• [What to do] Rewrite the items below as a numbered list, leaving out the blank lines.
++++++
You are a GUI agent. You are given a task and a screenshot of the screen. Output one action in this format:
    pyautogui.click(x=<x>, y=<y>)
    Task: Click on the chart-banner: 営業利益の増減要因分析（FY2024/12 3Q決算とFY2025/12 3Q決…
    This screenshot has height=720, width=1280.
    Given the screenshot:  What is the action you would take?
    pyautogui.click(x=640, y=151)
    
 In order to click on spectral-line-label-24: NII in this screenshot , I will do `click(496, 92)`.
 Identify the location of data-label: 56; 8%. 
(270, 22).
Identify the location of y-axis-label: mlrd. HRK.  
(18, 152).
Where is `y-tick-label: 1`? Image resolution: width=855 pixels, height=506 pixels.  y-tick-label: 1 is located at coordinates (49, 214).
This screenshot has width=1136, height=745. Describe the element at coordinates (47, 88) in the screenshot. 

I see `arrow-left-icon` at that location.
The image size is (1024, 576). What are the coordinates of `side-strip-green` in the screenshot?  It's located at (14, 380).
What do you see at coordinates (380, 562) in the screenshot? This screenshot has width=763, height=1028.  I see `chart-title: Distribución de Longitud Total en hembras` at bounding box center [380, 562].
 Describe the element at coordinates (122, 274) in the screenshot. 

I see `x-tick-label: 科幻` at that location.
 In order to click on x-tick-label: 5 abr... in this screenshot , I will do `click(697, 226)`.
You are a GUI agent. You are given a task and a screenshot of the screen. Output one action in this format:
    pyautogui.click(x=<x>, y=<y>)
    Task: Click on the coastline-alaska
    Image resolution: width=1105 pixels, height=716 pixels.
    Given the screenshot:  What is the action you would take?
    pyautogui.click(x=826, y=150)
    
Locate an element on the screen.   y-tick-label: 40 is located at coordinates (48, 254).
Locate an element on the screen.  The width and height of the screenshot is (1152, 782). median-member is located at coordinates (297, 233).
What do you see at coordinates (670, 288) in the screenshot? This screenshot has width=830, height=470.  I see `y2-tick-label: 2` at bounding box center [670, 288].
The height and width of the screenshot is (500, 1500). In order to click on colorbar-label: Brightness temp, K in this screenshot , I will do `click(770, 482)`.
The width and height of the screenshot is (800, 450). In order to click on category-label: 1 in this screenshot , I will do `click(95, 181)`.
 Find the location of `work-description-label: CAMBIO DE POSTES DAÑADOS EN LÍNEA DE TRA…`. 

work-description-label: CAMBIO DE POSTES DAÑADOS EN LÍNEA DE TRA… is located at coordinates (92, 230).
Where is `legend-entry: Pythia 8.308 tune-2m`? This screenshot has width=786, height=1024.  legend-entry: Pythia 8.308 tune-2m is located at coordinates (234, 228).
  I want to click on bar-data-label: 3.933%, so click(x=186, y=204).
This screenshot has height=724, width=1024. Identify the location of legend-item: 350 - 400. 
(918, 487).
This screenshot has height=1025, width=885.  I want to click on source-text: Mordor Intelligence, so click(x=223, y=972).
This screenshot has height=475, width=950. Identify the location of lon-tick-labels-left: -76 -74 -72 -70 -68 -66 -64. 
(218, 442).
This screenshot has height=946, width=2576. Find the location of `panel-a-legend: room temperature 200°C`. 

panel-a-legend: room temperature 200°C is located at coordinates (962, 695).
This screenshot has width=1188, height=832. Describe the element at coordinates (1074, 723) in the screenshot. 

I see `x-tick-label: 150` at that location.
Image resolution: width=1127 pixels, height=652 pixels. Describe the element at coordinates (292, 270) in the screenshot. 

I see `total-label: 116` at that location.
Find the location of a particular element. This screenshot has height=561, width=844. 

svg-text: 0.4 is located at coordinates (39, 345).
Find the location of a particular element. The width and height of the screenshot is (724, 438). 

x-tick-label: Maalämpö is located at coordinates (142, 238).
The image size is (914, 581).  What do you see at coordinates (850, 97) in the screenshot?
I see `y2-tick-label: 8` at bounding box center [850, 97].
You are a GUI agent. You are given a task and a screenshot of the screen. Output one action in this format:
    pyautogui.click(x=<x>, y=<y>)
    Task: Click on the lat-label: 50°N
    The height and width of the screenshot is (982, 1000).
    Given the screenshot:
++++++
• [Answer to this problem]
1. You are a GUI agent. You are given a task and a screenshot of the screen. Output one action in this format:
2.     pyautogui.click(x=<x>, y=<y>)
3.     Task: Click on the chart-banner: 営業利益の増減要因分析（FY2024/12 3Q決算とFY2025/12 3Q決…
4.     This screenshot has height=720, width=1280.
5.     Given the screenshot:  What is the action you would take?
6.     pyautogui.click(x=640, y=151)
7.  In order to click on spectral-line-label-24: NII in this screenshot , I will do `click(496, 92)`.
8.  Identify the location of data-label: 56; 8%. 
9. (270, 22).
10. Identify the location of y-axis-label: mlrd. HRK.  
11. (18, 152).
12. Where is `y-tick-label: 1`? Image resolution: width=855 pixels, height=506 pixels.  y-tick-label: 1 is located at coordinates (49, 214).
13. This screenshot has width=1136, height=745. Describe the element at coordinates (47, 88) in the screenshot. 
14. I see `arrow-left-icon` at that location.
15. The image size is (1024, 576). What are the coordinates of `side-strip-green` in the screenshot?  It's located at (14, 380).
16. What do you see at coordinates (380, 562) in the screenshot? This screenshot has width=763, height=1028.  I see `chart-title: Distribución de Longitud Total en hembras` at bounding box center [380, 562].
17.  Describe the element at coordinates (122, 274) in the screenshot. 
18. I see `x-tick-label: 科幻` at that location.
19.  In order to click on x-tick-label: 5 abr... in this screenshot , I will do `click(697, 226)`.
20. You are a GUI agent. You are given a task and a screenshot of the screen. Output one action in this format:
21.     pyautogui.click(x=<x>, y=<y>)
22.     Task: Click on the coastline-alaska
23.     Image resolution: width=1105 pixels, height=716 pixels.
24.     Given the screenshot:  What is the action you would take?
25.     pyautogui.click(x=826, y=150)
26. Locate an element on the screen.   y-tick-label: 40 is located at coordinates (48, 254).
27. Locate an element on the screen.  The width and height of the screenshot is (1152, 782). median-member is located at coordinates (297, 233).
28. What do you see at coordinates (670, 288) in the screenshot? This screenshot has width=830, height=470.  I see `y2-tick-label: 2` at bounding box center [670, 288].
29. The height and width of the screenshot is (500, 1500). In order to click on colorbar-label: Brightness temp, K in this screenshot , I will do `click(770, 482)`.
30. The width and height of the screenshot is (800, 450). In order to click on category-label: 1 in this screenshot , I will do `click(95, 181)`.
31.  Find the location of `work-description-label: CAMBIO DE POSTES DAÑADOS EN LÍNEA DE TRA…`. 
32. work-description-label: CAMBIO DE POSTES DAÑADOS EN LÍNEA DE TRA… is located at coordinates (92, 230).
33. Where is `legend-entry: Pythia 8.308 tune-2m`? This screenshot has width=786, height=1024.  legend-entry: Pythia 8.308 tune-2m is located at coordinates (234, 228).
34.   I want to click on bar-data-label: 3.933%, so click(x=186, y=204).
35. This screenshot has height=724, width=1024. Identify the location of legend-item: 350 - 400. 
36. (918, 487).
37. This screenshot has height=1025, width=885.  I want to click on source-text: Mordor Intelligence, so click(x=223, y=972).
38. This screenshot has height=475, width=950. Identify the location of lon-tick-labels-left: -76 -74 -72 -70 -68 -66 -64. 
39. (218, 442).
40. This screenshot has height=946, width=2576. Find the location of `panel-a-legend: room temperature 200°C`. 
41. panel-a-legend: room temperature 200°C is located at coordinates (962, 695).
42. This screenshot has width=1188, height=832. Describe the element at coordinates (1074, 723) in the screenshot. 
43. I see `x-tick-label: 150` at that location.
44. Image resolution: width=1127 pixels, height=652 pixels. Describe the element at coordinates (292, 270) in the screenshot. 
45. I see `total-label: 116` at that location.
46. Find the location of a particular element. This screenshot has height=561, width=844. 
47. svg-text: 0.4 is located at coordinates (39, 345).
48. Find the location of a particular element. The width and height of the screenshot is (724, 438). 
49. x-tick-label: Maalämpö is located at coordinates (142, 238).
50. The image size is (914, 581).  What do you see at coordinates (850, 97) in the screenshot?
51. I see `y2-tick-label: 8` at bounding box center [850, 97].
52. You are a GUI agent. You are given a task and a screenshot of the screen. Output one action in this format:
53.     pyautogui.click(x=<x>, y=<y>)
54.     Task: Click on the lat-label: 50°N
55.     The height and width of the screenshot is (982, 1000).
56.     Given the screenshot:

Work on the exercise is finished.